* [WORK REQUEST]: Leave out pictures; repeat exactly the lines from the "Instruction: Focus the" line through the last of the data below.

Start of INPUT RECORDS

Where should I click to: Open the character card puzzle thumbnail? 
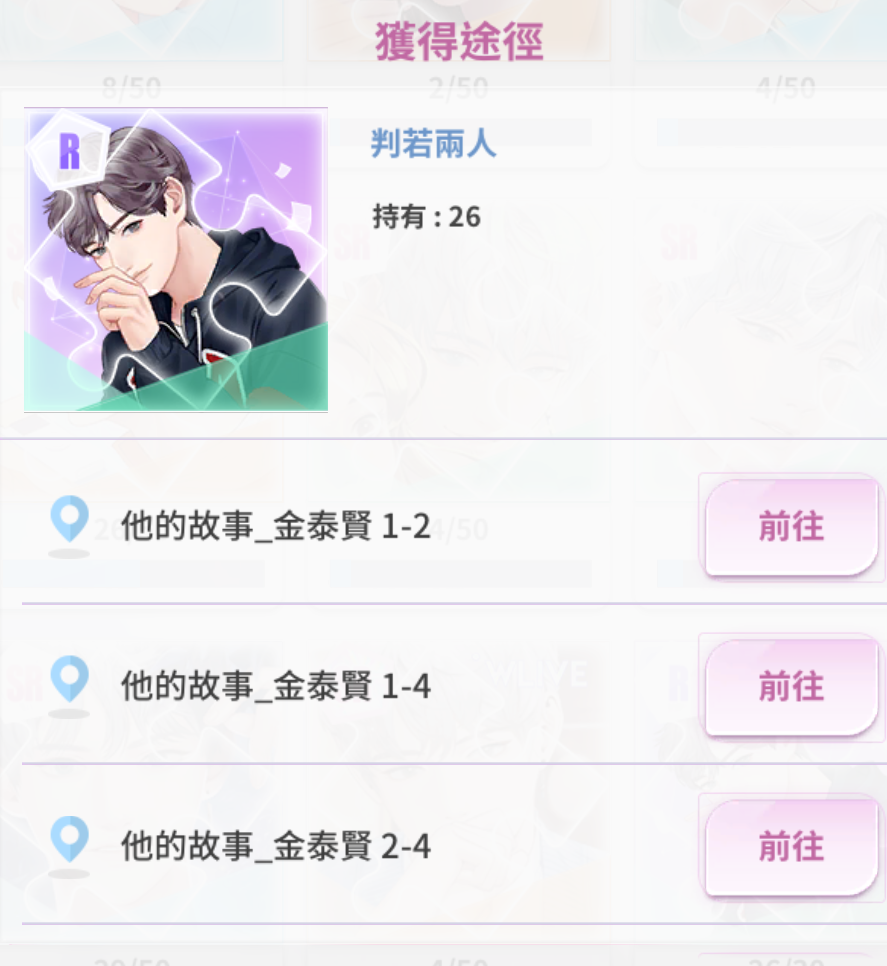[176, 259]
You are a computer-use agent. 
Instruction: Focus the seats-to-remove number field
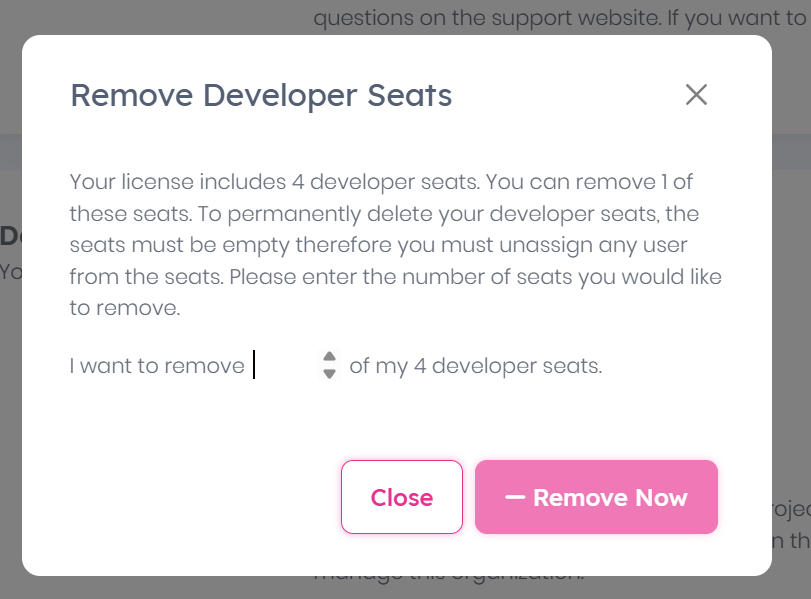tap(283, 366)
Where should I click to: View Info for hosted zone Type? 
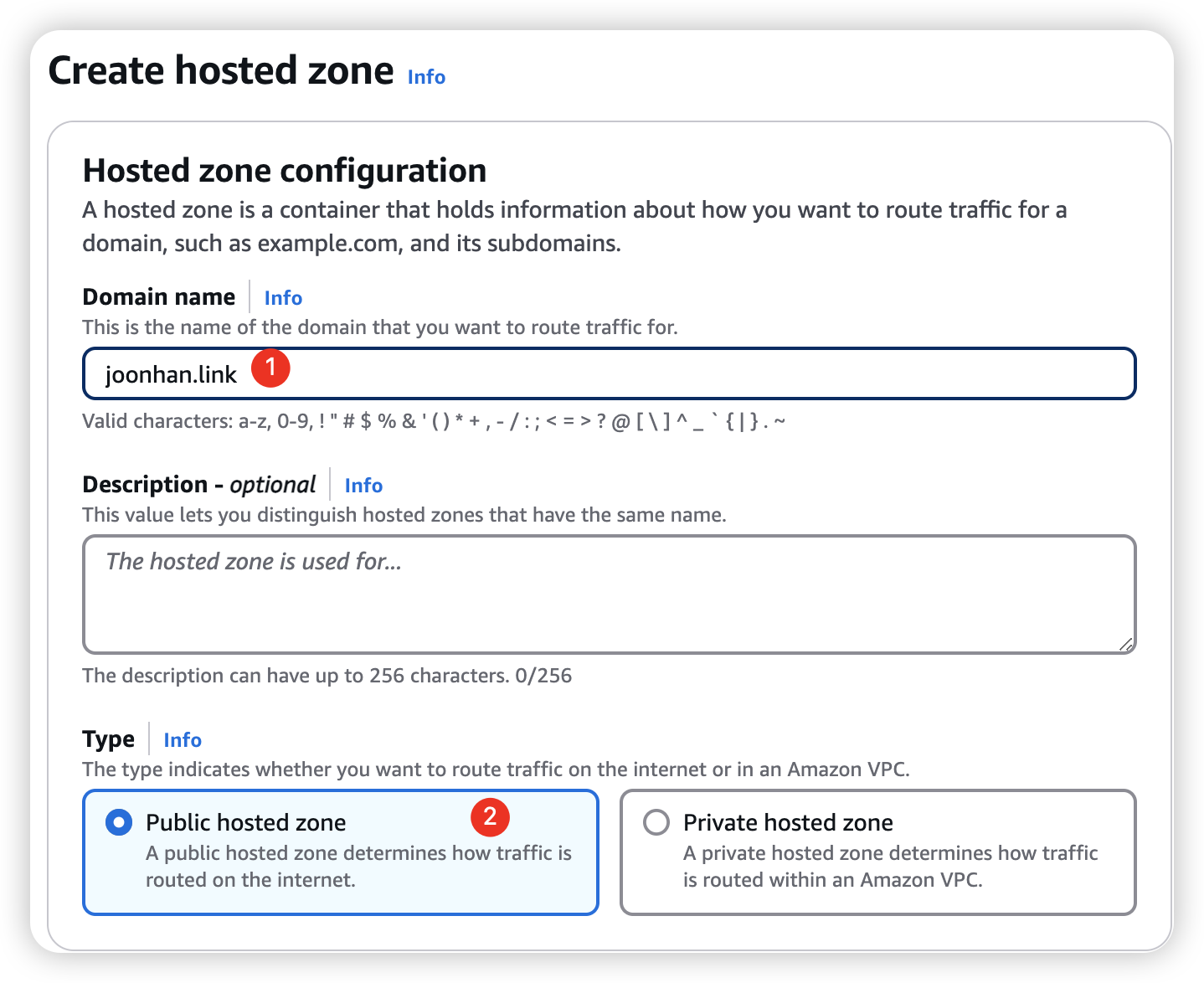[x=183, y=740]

End of INPUT RECORDS

* [ANSWER TO THE PROBLEM]:
Instruction: Focus the seats-to-remove number field
tap(283, 366)
Where should I click to: View Info for hosted zone Type? 
[x=183, y=740]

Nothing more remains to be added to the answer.